Stiller and Meara
Stiller and Meara were a husband-and-wife comedy team made up of Jerry Stiller and Anne Meara that was popular primarily in the 1960s and 1970s. The duo made frequent appearances on television variety shows such as The Ed Sullivan Show.
Career
Stiller and Meara were among the earliest graduates of the Second City improvisational comedy troupe to become famous. When variety shows became scarce in the late 1970s, they had a syndicated short program, only five minutes long, which ran on the NBC affiliate in the Washington, D.C. market immediately after Saturday Night Live. They also created comical radio ads, such as for Blue Nun.[1] Their ads were so effective, they boosted sales the wine by 500%.[2] During the mid-1970s Stiller and Meara made a couple of appearances together on the sitcom Rhoda. (Meara was a semi-regular during that show's third season, and Stiller appeared twice, playing her character's ex-husband.)
Anne Meara played Veronica Rooney, a cook on Archie Bunker's Place from 1979–82. She often made wisecracks and gave Archie a hard time. She insisted that Archie also hire her openly gay nephew Fred as a waiter to help him pay for law school. She was an alcoholic and privately pined to reconcile with her ex-husband, Carmine (who appeared in a few episodes, played by Stiller), but knew it wasn't going to happen. Meara appeared sporadically throughout the show's third season and left the show before the fourth and final year.
Stiller and Meara's career declined, however, as variety series gradually disappeared. The duo's own 1986 TV sitcom, The Stiller and Meara Show, in which Stiller played the deputy mayor of New York City and Meara portrayed his wife, a TV commercial actress, was unsuccessful. Stiller had better luck with his next series, playing George Costanza's father in Seinfeld.
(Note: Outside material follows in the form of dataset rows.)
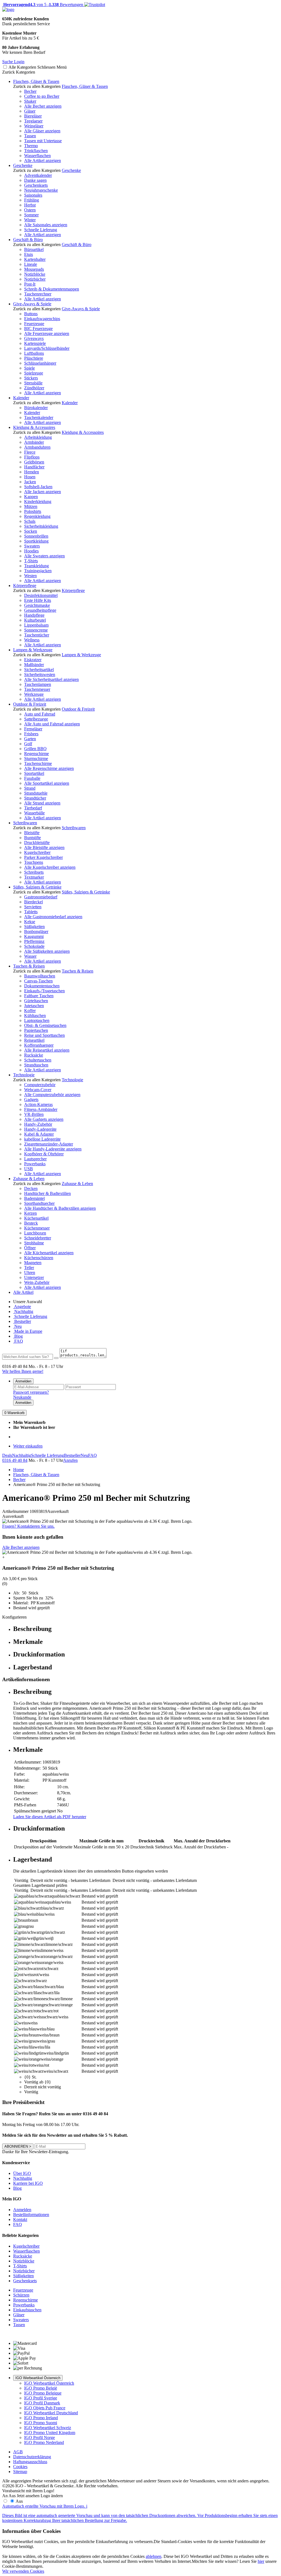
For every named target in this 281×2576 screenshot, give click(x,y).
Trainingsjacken (38, 570)
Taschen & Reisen (29, 966)
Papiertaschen (36, 1030)
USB (28, 1168)
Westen (30, 575)
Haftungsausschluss (30, 2461)
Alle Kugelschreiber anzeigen (49, 867)
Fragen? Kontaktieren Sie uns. (28, 1526)
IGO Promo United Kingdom (49, 2432)
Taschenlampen (37, 684)
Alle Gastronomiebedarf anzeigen (53, 916)
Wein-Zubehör (36, 1282)
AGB (18, 2451)
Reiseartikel (34, 1040)
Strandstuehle (35, 793)
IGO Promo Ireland (41, 2417)
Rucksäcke (33, 1055)
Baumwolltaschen (39, 976)
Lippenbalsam (36, 625)
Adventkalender (38, 175)
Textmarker (34, 877)
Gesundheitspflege (40, 610)
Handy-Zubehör (38, 1124)
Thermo (31, 145)
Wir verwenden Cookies (23, 2571)
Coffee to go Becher (41, 96)
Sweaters (32, 546)
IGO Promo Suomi (40, 2422)
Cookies (20, 2466)
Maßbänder (34, 664)
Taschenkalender (38, 417)
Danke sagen (35, 180)
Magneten (32, 1262)
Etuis (28, 254)
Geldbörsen (34, 462)
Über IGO (22, 2173)
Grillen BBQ (35, 748)
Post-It (29, 284)
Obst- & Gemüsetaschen (45, 1025)
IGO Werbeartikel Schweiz (47, 2427)
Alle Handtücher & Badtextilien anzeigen (60, 1208)
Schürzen (21, 2295)
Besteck (31, 1223)
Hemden (31, 472)
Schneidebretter (37, 1238)
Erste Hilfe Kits (37, 600)
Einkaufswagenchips (42, 318)
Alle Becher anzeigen (42, 106)
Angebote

In 1999 and from 2003 to 2007, Stiller and Meara reunited on several episodes of The King of Queens, on which Stiller played the supporting role of Arthur Spooner.
Comedians and actors Amy Stiller and Ben Stiller are their real-life children.
On May 23, 2015, Anne Meara died of a stroke in Manhattan, New York. Prior to Meara's death, the duo starred in a web series from Red Hour Digital, in which they discussed current topics.[3] Jerry Stiller died of natural causes in Manhattan, New York, on May 11, 2020.
Recordings
- Presenting America’s New Comedy Sensations! (1963, Verve V 15038)
- The Sex Life of the Primate (and Other Bits of Gossip) (1963, Verve V/V6-15043)
- Ed Sullivan Presents the Last Two People in the World: Jerry Stiller and Anne Meara (1967, Columbia CL 2742/CS 9542)
- Laugh When You Like – Jerry Stiller & Anne Meara (1973, Atlantic SD 7249, reissued 2005, Collectables COL 6591)
- The Sullivan Years: Comedy Classics (1991, TVT Records TVT-9432-2)
References
- Rein, Richard K. "Jerry Stiller and Anne Meara Had to Break Out of Their Act to Keep It Together" People, May 23, 1977
- Associated Press (2020-05-11). "Jerry Stiller, comedian and 'Seinfeld' actor, dies at 92". Chicago Tribune. Tribune Publishing. Retrieved 2020-09-09.
- "Stiller and Meara". Hulu. Archived from the original on May 9, 2012.